By Douglas Ward, Marketing Director at TITLE Boxing
Boxing Training: Learning Single-Minded Focus
In boxing, once that opening bell rings, there’s no turning back. You can change strategy. You can choose to dig in and create a new outcome, but the only way out is to finish the fight. You can go out on your back, out on your feet or by doing the unthinkable (quitting), but there has to be a conclusion. You can’t take a break from the action or call a time-out to reassess. The fight must go on.
So before the action begins, resolve yourself to fight with all of your heart, no matter what. Do it now. Before the bell rings, make the decision to lay it all on the line. This decision to give it your all will make you a better fighter. It will make you harder to beat. Your opponent will sense your determination. He will feel your unwavering strength. He will know that he is in a serious game of attrition and a good ole’ fashioned game of chicken that you will not stray from.
This decision also takes away your other options and will make the task-at-hand easier to accomplish. You won’t have to fight an internal battle while a physical one is going on. Your mind won’t be weighing the options because you have none. You already eliminated those long before the fight started.
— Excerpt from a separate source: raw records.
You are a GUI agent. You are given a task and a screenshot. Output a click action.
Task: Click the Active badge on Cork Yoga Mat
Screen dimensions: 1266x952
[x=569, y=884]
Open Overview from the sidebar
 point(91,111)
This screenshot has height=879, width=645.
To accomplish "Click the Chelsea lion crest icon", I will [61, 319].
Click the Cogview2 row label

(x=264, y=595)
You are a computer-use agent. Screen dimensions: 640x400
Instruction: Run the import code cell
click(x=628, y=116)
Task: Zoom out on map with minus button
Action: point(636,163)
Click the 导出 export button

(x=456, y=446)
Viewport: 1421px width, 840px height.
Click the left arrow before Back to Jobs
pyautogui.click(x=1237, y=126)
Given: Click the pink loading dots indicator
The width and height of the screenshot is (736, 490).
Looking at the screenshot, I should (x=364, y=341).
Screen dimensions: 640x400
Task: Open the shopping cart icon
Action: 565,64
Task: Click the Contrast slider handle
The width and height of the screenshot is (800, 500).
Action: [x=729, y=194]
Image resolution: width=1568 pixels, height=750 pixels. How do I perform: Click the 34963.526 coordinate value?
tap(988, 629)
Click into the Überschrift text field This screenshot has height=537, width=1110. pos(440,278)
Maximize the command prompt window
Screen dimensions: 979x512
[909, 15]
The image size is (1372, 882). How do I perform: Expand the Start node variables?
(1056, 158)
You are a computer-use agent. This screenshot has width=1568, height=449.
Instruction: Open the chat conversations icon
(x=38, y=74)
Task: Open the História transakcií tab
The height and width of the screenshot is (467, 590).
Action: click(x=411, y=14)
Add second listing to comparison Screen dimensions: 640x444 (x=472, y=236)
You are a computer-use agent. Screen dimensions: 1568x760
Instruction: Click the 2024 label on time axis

It’s not unlike the situation that the Commander of the Spanish Expedition found himself in back in the spring of 1519. Hernando Cortez and his Spanish Fleet of over 500 soldiers, set sail to the shores of Mexico. He landed his eleven ships there to seek revenge and acquire riches from the ruling Aztecs. Realizing that some of his men were fearful, full of doubt and hesitant to engage in battle, Cortez did the unthinkable. He removed the sails from all of the ships, except one. He threw the compasses and all other valuables overboard and burned all of the ships. “Burn the ships!” Cortez commanded as he took his men to a point of no return. With a single order and decision to fight and win at all costs, he took away all other options from his men and eliminated all other courses of action from his own mind. He left his soldiers with no other choice, but to succeed or die trying. After a long battle, Cortez took control over the Aztec capitol city, Tenochtitlan and, on August 13, 1521, he claimed it for Spain. Tenochtitlan later became known as Mexico City.
Boxing requires a single-minded focus second to no other sport. Its athletes have to be purposeful, uncompromising and willing to risk it all and lose everything. Having the right mindset means that turning back, retreat is not an option. Burn the ships and leave yourself only one path to success. Soon you’ll find that it’s the only real satisfying option anyway because, even when you’re unsuccessful, you’ll know in your heart that you made a decision, carried it through and fought to the very end, without reservation.